Fires customarily are classified as either natural or human-caused. A natural fire is usually started by lightning or lava. Natural fires may be managed as wildland fire use, which are monitored, or as wildfires, those that management seeks to contain and extinguish.
A prescribed fire is ignited by humans under a set of conditions that must be met prior to ignition and is carefully monitored. Prescribed fires are used to manage certain types of landscapes. These uses include reducing fuel buildup around campground areas, manipulating vegetative succession to increasing forage for game species such as wild turkey, deer or elk and removal of exotic, or non-native, species. The prescription indicates the acceptable fuel and weather conditions under which a fire should be set so that the blaze can be controlled.

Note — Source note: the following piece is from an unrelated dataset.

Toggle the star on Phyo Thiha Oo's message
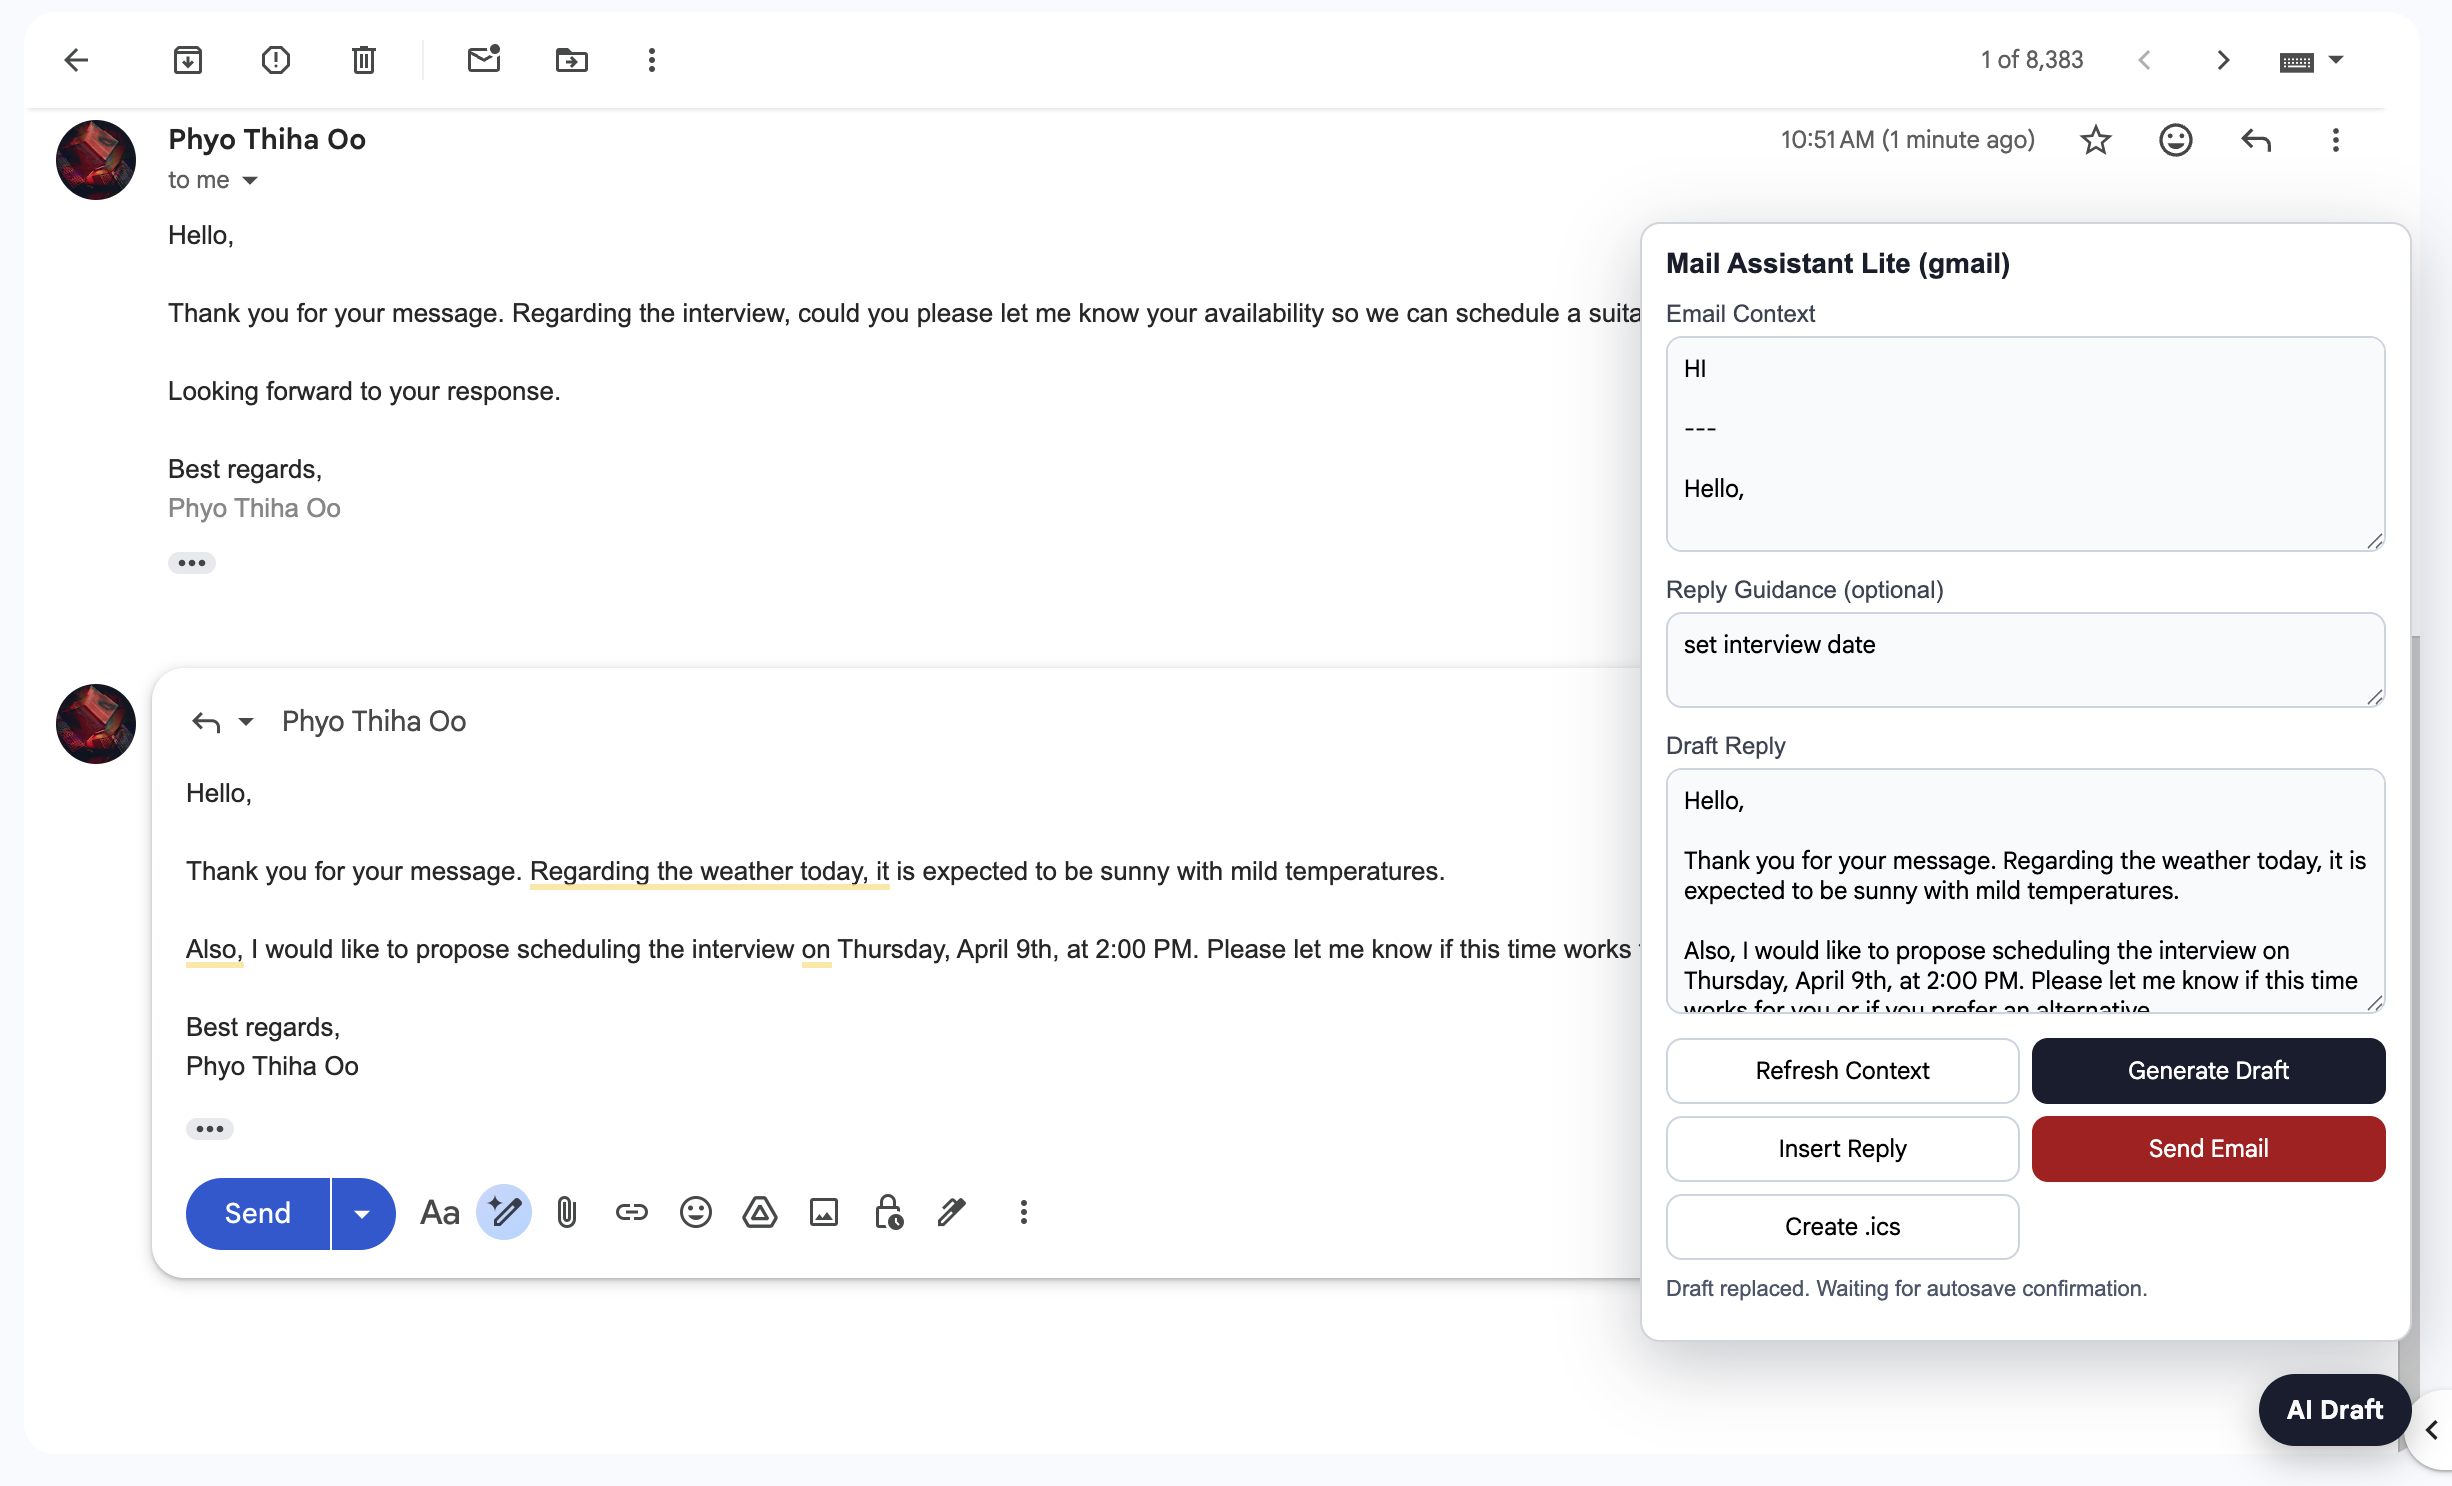 [x=2095, y=140]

When land managers use prescribed fire as a management technique, they must consider the behavior of fire to assure a desirable outcome. For example, if relative humidity is low, temperature is high, and the wind can be described as gusty, there is a strong possibility that this is a risky time to carry out a prescribed fire. The likelihood of a management-ignited prescribed fire becoming unmanageable under those conditions is very strong. Careful planning, therefore, is required before scheduling a prescribed fire.
Natural resource managers must consider smoke dispersal patterns and management to ensure that transportation, agriculture and human health are not adversely impacted. Morning hours, when dew is still present, are most conducive for prescribed fires. These factors are more readily planned for when the fire is a management-ignited prescribed fire as compared to a fire started by a lightning strike.